Nature du réseau électrique
110 volts en général. Se munir d’un adaptateur. 

Télécommunications
Indicatif : +55 (São Paulo : 11, Rio de Janeiro : 21, Brasília : 61).
Qualité du réseau mobile : bonne.
Qualité du réseau Internet : bonne.

Principaux jours fériés 2021
7 septembre : indépendance du Brésil.
12 octobre : Notre Dame d’Aparecida (patronne du Brésil).
2 novembre : Toussaint.
15 novembre : proclamation de la République.
25 décembre : Noël.

Contacts

Contacts utiles

En France
Ambassade du Brésil
http://paris.itamaraty.gov.br/fr/
brasemb.paris@itamaraty.gov.br

Services consulaires
http://cgparis.itamaraty.gov.br/pt-br/

Chambre de commerce Brésil-France (CCBF)
www.ccbf.fr
contact@ccbf.fr

 

Sur place
Ambassade de France
hhttps://br.ambafrance.org
france@ambafrance-br.org

Service économique régional de Brasília
www.tresor.economie.gouv.fr/se/bresil

Bureaux Business France au Brésil (São Paulo et Rio de Janeiro)
http://export.businessfrance.fr/bresil/export-bresil-bureau-ubifrance.html
saopaulo@businessfrance.fr
riodejaneiro@businessfrance.fr

Chambre de commerce et d’industrie française au Brésil (CCFB)
www.ccfb.com.br

 

Logistique & Douane

La Banque mondiale a annoncé en septembre 2021 l’arrêt de la publication Doing Business.

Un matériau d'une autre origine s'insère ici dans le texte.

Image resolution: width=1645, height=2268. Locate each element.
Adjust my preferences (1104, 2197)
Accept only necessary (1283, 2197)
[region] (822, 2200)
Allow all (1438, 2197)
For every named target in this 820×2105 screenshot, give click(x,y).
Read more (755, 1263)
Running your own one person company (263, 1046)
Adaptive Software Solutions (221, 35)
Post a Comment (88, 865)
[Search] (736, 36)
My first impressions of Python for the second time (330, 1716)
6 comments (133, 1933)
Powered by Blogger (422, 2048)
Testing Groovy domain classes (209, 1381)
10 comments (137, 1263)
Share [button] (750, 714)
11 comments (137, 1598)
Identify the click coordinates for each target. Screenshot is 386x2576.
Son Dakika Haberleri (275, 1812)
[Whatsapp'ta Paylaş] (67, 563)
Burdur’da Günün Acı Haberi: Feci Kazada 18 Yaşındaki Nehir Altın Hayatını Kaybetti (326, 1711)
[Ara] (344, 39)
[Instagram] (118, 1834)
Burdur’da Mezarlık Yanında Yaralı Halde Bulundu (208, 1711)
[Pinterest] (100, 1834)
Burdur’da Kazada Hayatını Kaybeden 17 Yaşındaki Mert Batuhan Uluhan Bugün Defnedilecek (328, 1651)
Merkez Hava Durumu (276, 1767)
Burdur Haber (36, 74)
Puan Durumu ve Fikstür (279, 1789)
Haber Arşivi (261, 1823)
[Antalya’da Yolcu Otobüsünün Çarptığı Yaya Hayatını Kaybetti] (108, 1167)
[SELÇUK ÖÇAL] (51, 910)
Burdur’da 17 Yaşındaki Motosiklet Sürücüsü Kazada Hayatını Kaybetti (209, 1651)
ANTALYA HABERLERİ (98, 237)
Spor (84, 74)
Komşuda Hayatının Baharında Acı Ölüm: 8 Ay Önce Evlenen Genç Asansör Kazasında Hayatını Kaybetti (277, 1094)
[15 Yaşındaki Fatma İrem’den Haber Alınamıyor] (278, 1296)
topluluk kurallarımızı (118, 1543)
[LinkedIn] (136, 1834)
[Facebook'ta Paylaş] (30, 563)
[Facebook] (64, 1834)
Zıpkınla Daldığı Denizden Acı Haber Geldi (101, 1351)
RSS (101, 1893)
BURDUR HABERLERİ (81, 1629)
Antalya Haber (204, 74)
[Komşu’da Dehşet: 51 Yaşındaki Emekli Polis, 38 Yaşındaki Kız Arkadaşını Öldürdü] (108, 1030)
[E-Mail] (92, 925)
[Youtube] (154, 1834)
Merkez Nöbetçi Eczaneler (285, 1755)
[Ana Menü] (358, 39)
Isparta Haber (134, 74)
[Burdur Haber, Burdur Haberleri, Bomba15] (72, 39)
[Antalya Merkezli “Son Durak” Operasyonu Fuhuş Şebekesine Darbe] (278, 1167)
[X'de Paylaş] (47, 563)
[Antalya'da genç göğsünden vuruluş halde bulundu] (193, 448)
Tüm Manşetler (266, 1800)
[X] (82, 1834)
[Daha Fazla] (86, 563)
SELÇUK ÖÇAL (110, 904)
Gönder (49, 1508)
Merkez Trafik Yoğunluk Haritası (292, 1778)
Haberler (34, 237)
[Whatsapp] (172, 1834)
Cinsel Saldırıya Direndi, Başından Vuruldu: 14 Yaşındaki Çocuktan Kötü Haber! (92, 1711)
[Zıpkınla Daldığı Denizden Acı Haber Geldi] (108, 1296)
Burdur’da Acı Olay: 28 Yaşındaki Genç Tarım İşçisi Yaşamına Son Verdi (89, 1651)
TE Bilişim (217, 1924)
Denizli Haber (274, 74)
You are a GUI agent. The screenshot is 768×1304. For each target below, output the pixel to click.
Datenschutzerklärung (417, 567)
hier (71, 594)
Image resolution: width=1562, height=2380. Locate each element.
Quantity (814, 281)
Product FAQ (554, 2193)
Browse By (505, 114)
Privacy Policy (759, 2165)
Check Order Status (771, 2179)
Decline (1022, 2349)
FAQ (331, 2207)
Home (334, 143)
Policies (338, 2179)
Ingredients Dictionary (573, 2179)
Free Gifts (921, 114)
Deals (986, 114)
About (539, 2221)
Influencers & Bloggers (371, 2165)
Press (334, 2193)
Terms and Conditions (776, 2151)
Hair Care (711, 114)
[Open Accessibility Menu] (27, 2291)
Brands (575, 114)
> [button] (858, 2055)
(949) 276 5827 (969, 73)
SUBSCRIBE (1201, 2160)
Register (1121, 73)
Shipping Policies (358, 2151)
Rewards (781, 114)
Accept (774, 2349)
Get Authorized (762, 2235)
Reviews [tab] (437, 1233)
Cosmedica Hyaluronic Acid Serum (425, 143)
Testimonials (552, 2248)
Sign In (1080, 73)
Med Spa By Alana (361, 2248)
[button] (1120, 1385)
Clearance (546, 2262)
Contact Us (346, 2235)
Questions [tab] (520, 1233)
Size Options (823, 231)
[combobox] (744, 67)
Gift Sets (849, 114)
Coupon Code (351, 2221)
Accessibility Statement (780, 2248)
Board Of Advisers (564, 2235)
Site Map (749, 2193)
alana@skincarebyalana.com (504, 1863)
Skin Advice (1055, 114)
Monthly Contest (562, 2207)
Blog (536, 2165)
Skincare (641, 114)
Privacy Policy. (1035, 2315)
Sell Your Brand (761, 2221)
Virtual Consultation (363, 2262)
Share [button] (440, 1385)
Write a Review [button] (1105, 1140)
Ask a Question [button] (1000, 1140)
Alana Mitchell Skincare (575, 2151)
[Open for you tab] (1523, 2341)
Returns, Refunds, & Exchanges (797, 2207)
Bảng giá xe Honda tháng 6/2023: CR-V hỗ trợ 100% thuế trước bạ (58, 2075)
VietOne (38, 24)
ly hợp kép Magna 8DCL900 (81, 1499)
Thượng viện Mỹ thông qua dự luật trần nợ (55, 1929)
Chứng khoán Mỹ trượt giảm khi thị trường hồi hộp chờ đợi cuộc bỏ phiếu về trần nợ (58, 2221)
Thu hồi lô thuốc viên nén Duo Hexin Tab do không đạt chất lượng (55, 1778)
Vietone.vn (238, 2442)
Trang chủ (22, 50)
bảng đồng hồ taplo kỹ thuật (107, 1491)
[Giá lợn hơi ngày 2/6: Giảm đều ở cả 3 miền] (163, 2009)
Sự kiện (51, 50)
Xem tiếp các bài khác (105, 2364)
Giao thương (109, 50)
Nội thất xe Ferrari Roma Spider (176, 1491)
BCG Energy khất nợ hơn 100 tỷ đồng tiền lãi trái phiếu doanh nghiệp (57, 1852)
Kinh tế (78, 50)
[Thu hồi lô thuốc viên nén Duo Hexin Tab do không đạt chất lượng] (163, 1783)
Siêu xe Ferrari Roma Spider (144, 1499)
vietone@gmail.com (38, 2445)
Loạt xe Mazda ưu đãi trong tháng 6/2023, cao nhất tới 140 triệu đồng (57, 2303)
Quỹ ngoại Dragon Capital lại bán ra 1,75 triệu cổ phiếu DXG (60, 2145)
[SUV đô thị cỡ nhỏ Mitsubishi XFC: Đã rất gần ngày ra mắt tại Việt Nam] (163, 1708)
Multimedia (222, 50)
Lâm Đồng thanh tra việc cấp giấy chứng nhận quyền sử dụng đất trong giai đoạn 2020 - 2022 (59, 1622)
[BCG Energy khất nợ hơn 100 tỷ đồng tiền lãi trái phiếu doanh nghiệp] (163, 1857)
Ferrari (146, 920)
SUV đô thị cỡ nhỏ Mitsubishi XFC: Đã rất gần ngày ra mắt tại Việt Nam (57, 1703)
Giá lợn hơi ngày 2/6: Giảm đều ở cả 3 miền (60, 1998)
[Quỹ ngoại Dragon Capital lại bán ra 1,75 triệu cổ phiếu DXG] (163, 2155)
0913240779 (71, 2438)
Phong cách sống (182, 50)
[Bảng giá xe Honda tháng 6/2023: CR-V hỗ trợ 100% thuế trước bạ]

Nous rappelons ici les dernières évaluations disponibles. Dans le classement « Doing Business 2020 », le Brésil était classé au 108e rang mondial (-2 places par rapport à 2019) pour la performance du commerce transfrontalier. Sont mesurés dans cette rubrique les délais et les coûts (hors droits de douane) associés à trois catégories de procédures : respect des exigences en matière de documentation, respect des procédures de commerce transfrontalier et transport intérieur. Les délais sont fournis en nombre d’heures et les coûts en dollars US. Le transport intérieur n’est toutefois pas intégré dans la note finale.

• À l’export : respect des procédures de commerce transfrontalier (durée 49 h. ; coût 862 USD) ; respect des exigences en matière de documentation (12 h. ; 226 USD).

• À l’import : respect des procédures de commerce transfrontalier (durée 30 h. ; coût 375 USD) ; respect des exigences en matière de documentation (24 h. ; 107 USD).